WHAT IS NEEDED: No pictures belong in the copy. Reproduce exactly the lines beginning at the line containing "Given: Delete the" and continuing to the end of the entries below.

Stored data
------------------------------------------------

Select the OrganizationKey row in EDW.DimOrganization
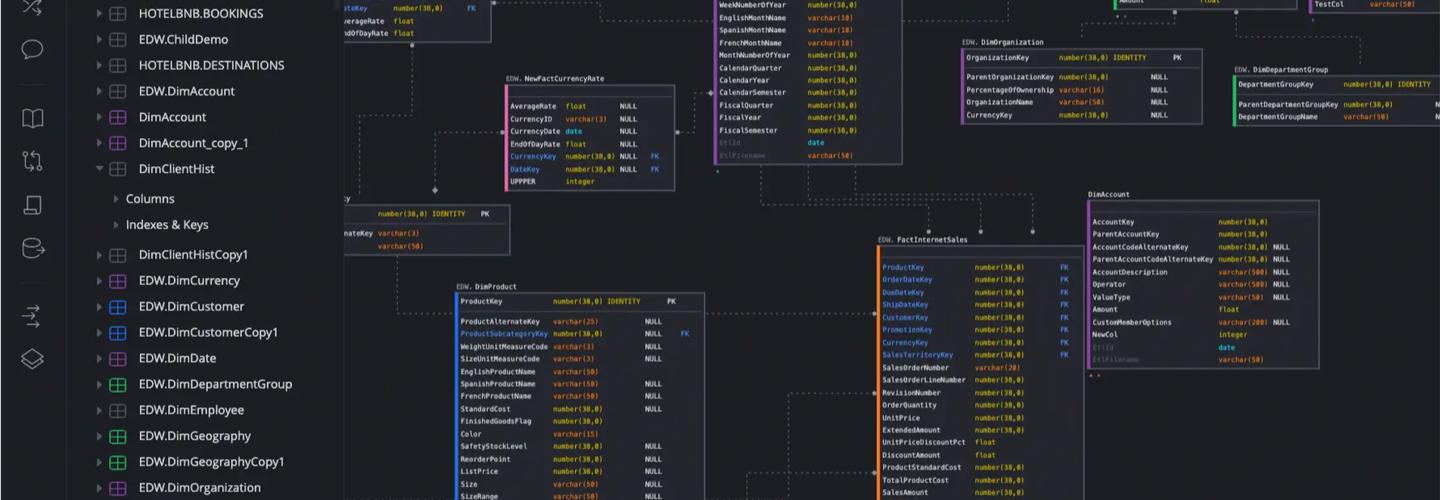The width and height of the screenshot is (1440, 500). pos(996,58)
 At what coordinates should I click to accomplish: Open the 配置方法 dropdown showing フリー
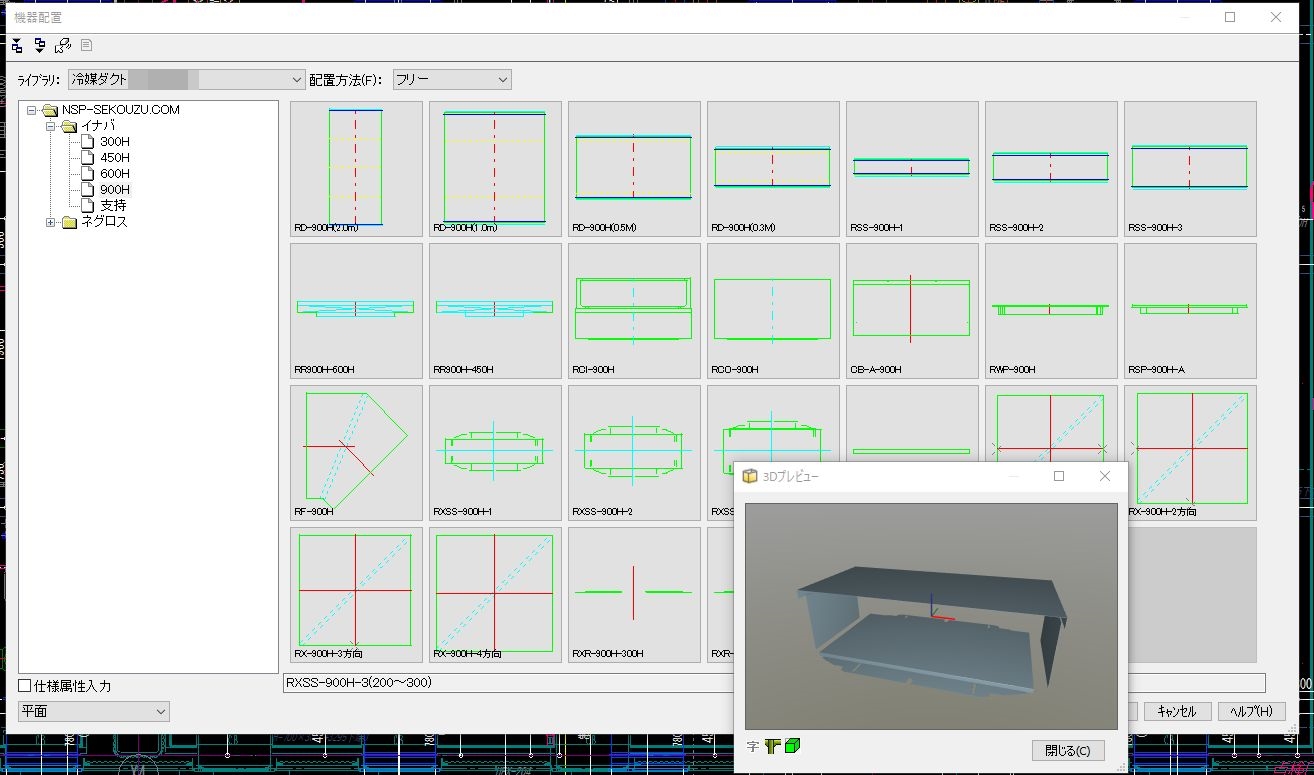click(451, 79)
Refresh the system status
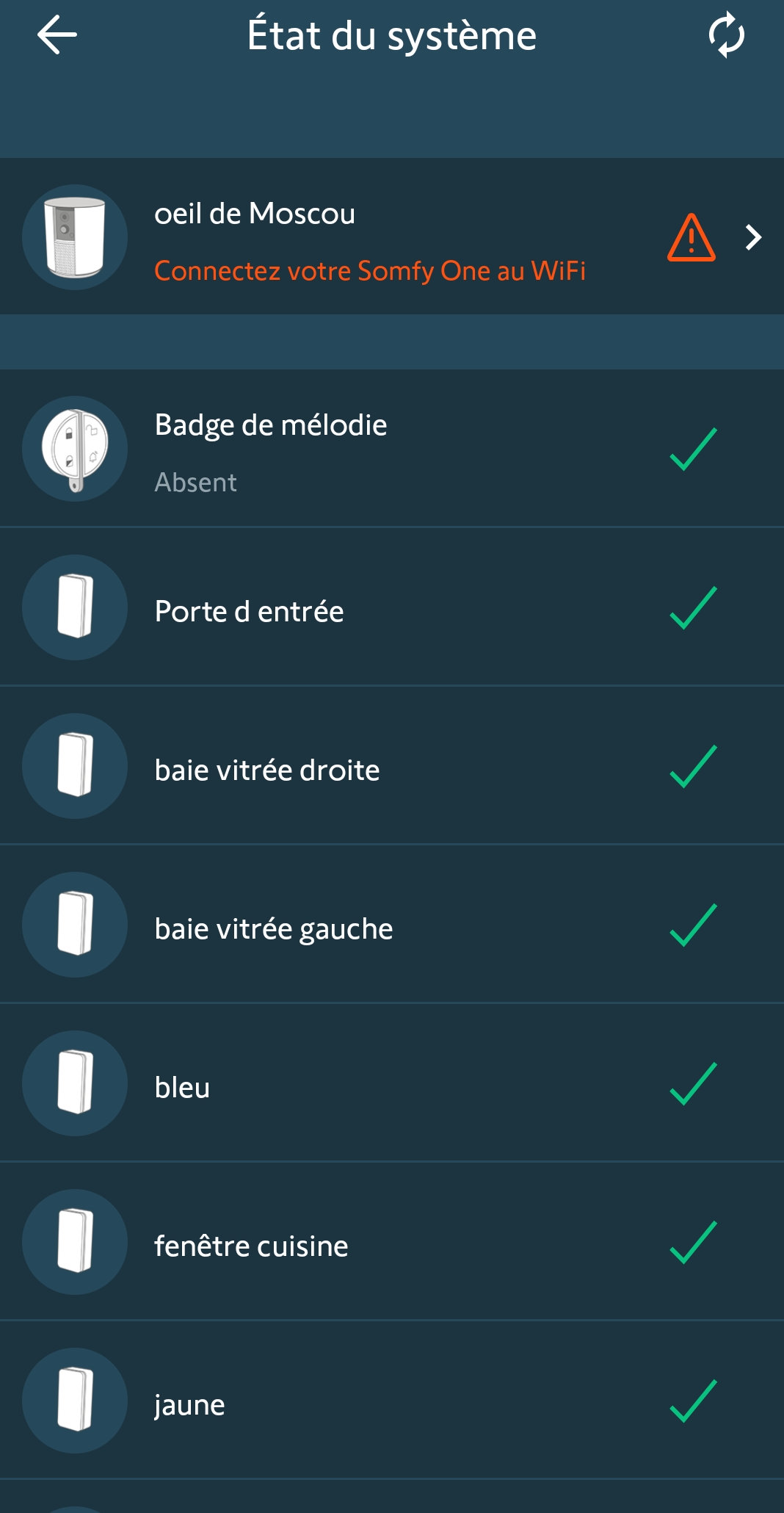The image size is (784, 1513). [726, 35]
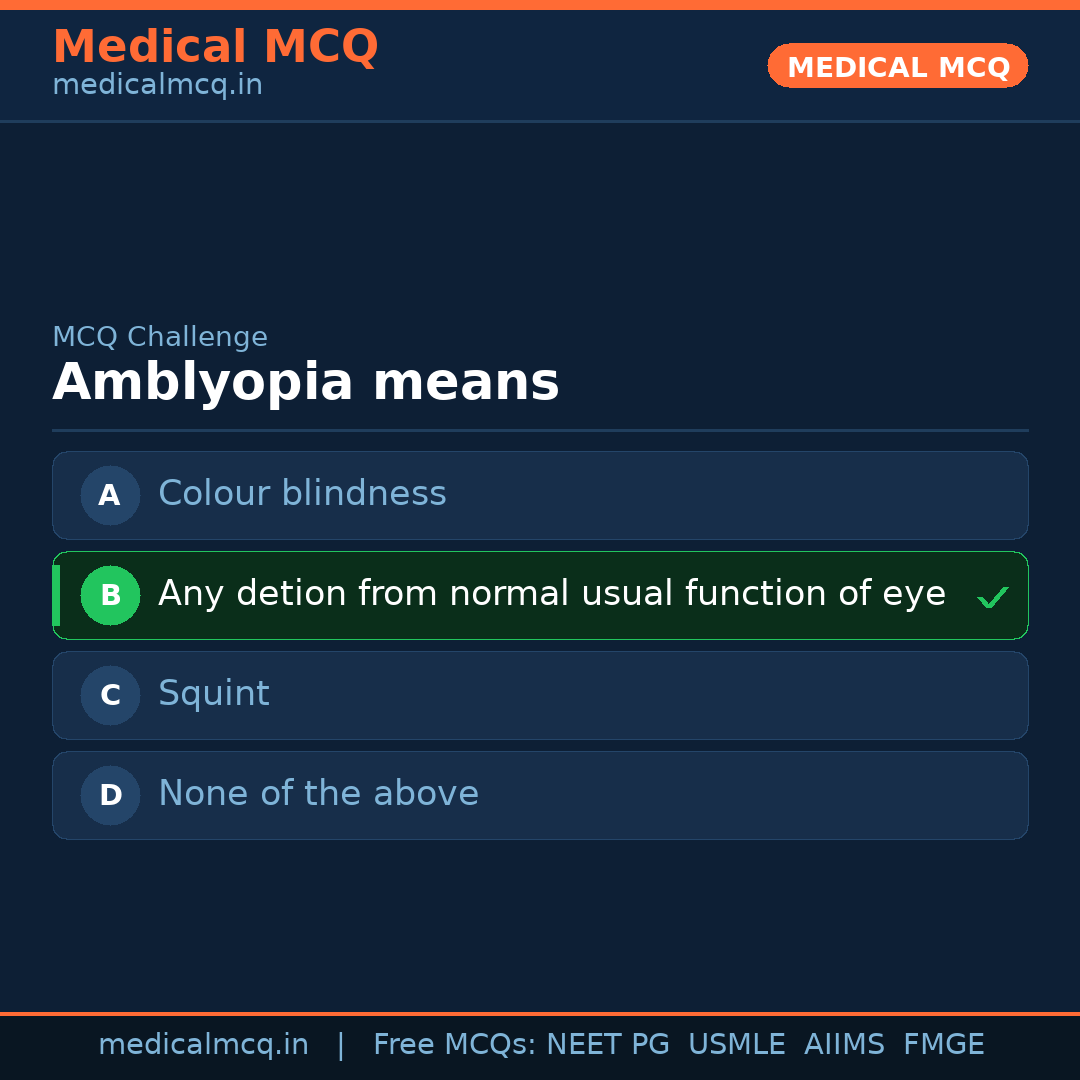
Task: Click 'FMGE' in the footer
Action: (944, 1045)
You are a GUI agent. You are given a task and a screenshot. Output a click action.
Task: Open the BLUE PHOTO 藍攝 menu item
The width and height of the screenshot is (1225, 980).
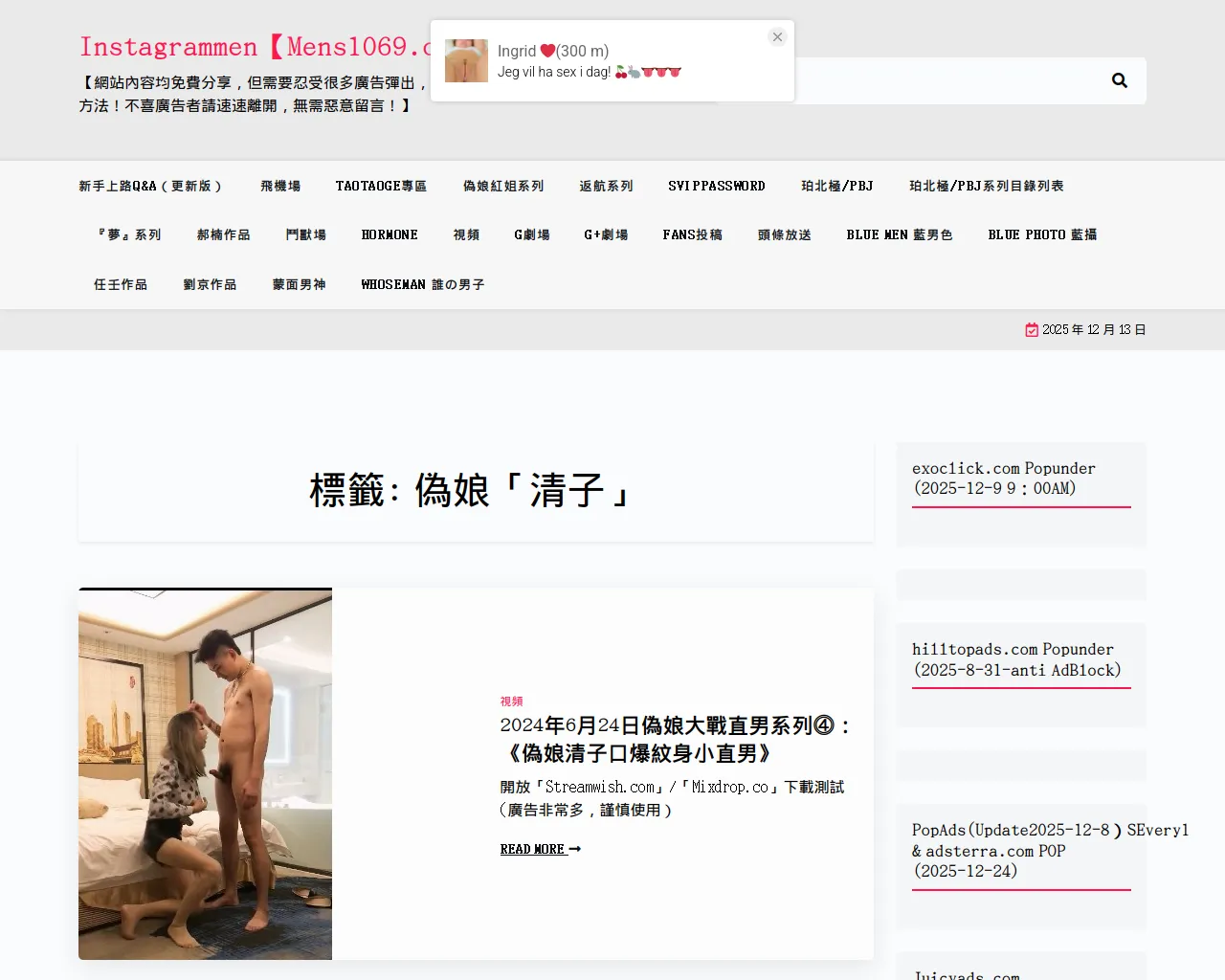(x=1042, y=234)
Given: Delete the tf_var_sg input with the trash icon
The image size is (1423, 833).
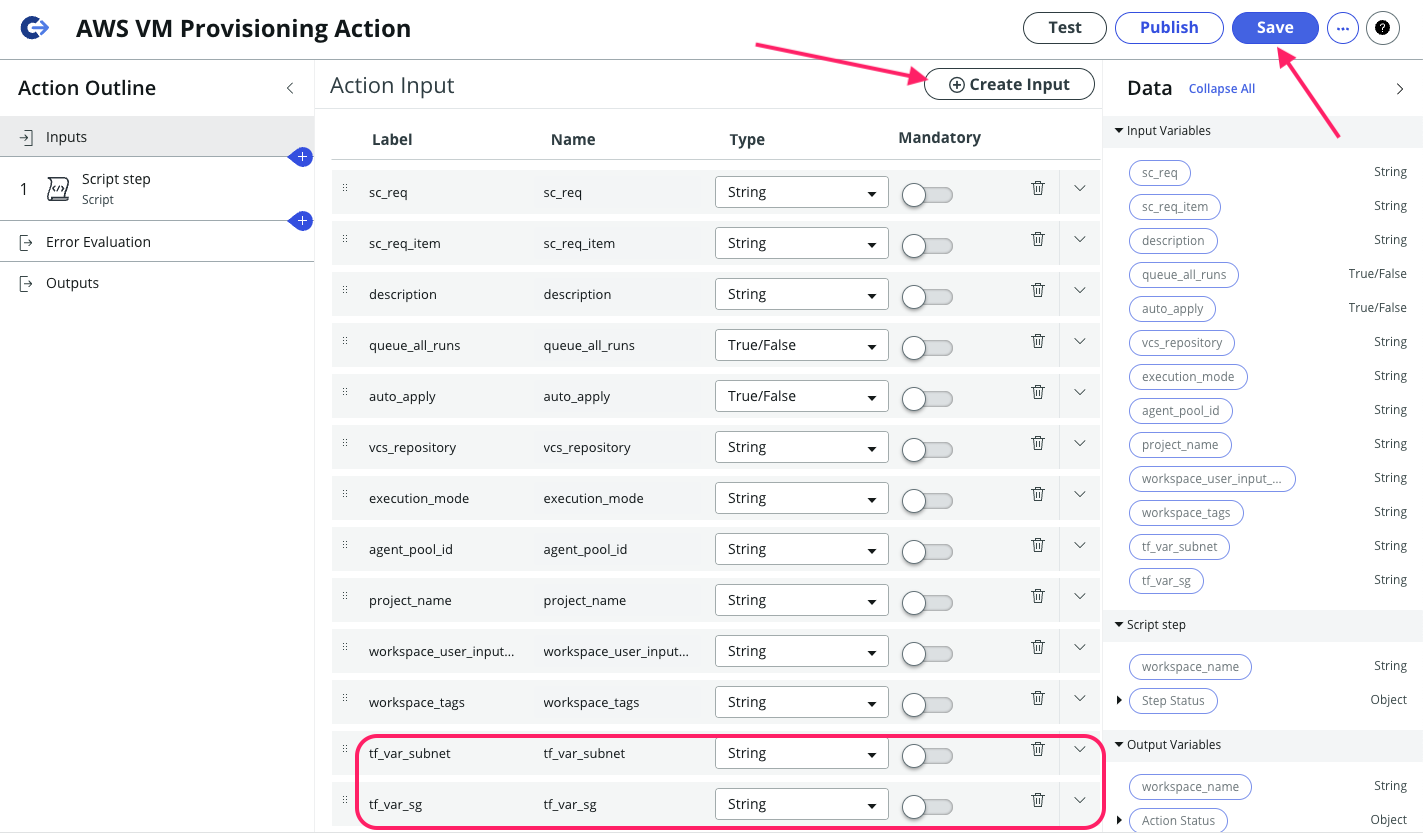Looking at the screenshot, I should [x=1037, y=799].
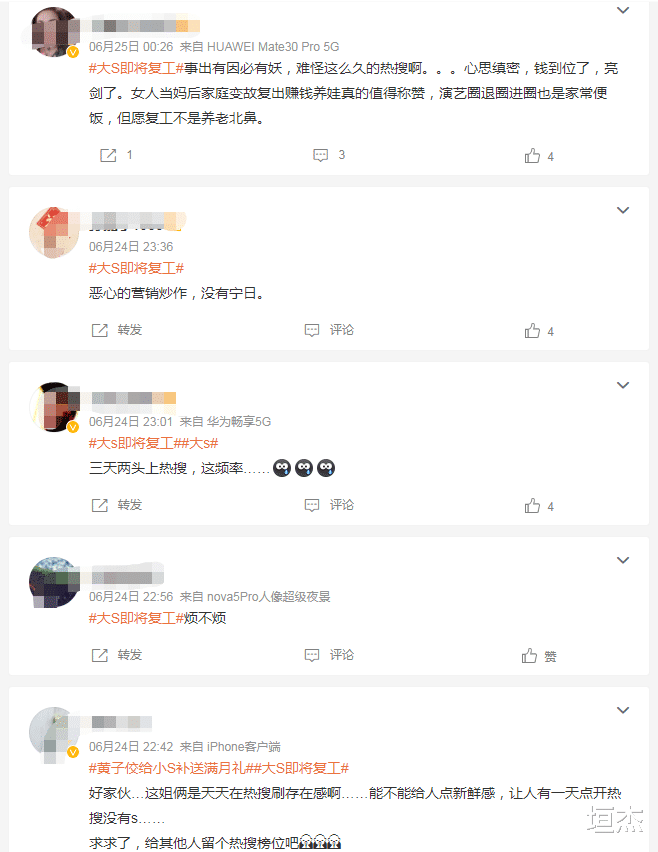Expand the chevron on the 22:56 post

click(x=623, y=561)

------------------------------------------------

OUTPUT FOR THIS EXERCISE:
Given: Delete the tf_var_sg input with the trash icon
The image size is (1423, 833).
Looking at the screenshot, I should [x=1037, y=799].
Expand the chevron on the 22:56 post

click(x=623, y=561)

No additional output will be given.